Der Abschluss eines Firmentarifvertrages durch einen verbandstarifvertragsgebundenen Arbeitgeber

Schriftenreihe arbeitsrechtliche Forschungsergebnisse, Band 50

Hamburg 2004, 254 Seiten
ISBN 978-3-8300-1419-5 (Print)

Allgemeinverbindlicherklärung, Firmentarifvertrag, Rechtswissenschaft, Tariffähigkeit, Tarifkonkurrenz, Tarifvertrag, Tarifzuständigkeit, Verbandstarifvertrag

Zum Inhalt

Beim Abschluss eines Firmentarifvertrages durch einen verbandstarifvertragsgebundenen Arbeitgeber stellen sich eine Reihe von Rechtsfragen, die teils verfassungsrechtlicher Natur, teils tarifrechtlicher Natur und teils vereinsrechtlicher Natur sind.
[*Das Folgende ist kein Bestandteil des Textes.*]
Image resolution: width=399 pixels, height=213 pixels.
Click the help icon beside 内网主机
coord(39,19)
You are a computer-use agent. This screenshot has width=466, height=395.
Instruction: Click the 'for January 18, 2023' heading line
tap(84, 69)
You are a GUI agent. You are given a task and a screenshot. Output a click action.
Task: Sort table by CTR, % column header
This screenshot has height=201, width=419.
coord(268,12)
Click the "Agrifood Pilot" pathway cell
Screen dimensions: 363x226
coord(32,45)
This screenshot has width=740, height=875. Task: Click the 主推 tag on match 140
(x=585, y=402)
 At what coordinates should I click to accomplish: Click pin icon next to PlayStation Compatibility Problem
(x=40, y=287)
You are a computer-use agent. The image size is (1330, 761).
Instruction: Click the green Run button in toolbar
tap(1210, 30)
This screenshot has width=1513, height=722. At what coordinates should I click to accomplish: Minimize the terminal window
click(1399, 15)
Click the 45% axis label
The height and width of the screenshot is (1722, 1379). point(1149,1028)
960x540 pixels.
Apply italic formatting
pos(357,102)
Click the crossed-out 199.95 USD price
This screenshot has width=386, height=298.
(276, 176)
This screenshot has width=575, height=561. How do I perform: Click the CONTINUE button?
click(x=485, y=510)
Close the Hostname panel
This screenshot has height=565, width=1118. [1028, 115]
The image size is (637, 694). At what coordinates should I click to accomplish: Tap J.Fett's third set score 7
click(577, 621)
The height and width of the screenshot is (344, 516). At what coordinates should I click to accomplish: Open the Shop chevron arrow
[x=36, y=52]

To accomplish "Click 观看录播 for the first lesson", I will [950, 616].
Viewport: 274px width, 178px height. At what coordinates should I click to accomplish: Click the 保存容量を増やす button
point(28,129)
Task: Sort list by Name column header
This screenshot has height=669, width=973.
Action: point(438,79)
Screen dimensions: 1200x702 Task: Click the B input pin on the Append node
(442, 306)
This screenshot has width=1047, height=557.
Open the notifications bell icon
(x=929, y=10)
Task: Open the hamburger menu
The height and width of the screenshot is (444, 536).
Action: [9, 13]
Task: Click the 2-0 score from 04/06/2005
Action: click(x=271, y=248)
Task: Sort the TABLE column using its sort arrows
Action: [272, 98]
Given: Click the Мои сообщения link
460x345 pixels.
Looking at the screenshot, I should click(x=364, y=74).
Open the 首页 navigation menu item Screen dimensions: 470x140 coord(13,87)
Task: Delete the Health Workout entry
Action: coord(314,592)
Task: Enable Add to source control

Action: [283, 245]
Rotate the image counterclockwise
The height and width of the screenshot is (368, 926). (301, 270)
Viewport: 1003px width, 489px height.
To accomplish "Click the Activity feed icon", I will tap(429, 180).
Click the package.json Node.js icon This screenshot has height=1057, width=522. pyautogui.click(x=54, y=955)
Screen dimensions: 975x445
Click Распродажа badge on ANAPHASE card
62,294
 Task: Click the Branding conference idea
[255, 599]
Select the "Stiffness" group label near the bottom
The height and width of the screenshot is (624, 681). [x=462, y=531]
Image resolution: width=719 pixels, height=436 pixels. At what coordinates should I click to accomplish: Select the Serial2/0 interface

Die praktische Bedeutung dieser Rechtsfragen ist sehr hoch. Sieht der Verbandstarifvertrag keine Öffnungsklausel vor, kommt es nicht zu einem Abschluss eines firmenbezogenen Verbandstarifvertrages, und sind die vom Arbeitgeber gewollten Änderungen nicht günstiger für die Arbeitnehmer als die bestehende verbandstarifvertragliche Regelung, bleibt dem Arbeitgeber nach der derzeit geltenden Rechtslage nur noch die Möglichkeit, durch den Abschluss eines Firmentarifvertrages den verbandstarifvertraglichen Normen zu entgehen.

Die sich dabei stellenden Rechtsfragen lassen sich in drei Bereiche unterteilen:
1. die Tariffähigkeit des verbandstarifvertragsgebundenen Arbeitgebers
2. die Tarifzuständigkeit des verbandstarifvertragsgebundenen Arbeit- gebers und der Gewerkschaften
3. die Tarifkonkurrenz und Tarifpluralität von Verbands- und Firmen- tarifvertrag.

Die Arbeit befasst sich schwerpunktmäßig mit der Behandlung der Tarifkonkurrenz von Verbands- und Firmentarifvertrag. Es werden die bestehenden Ansichten gegenübergestellt, analysiert und bewertet sowie neue Lösungsansätze entwickelt.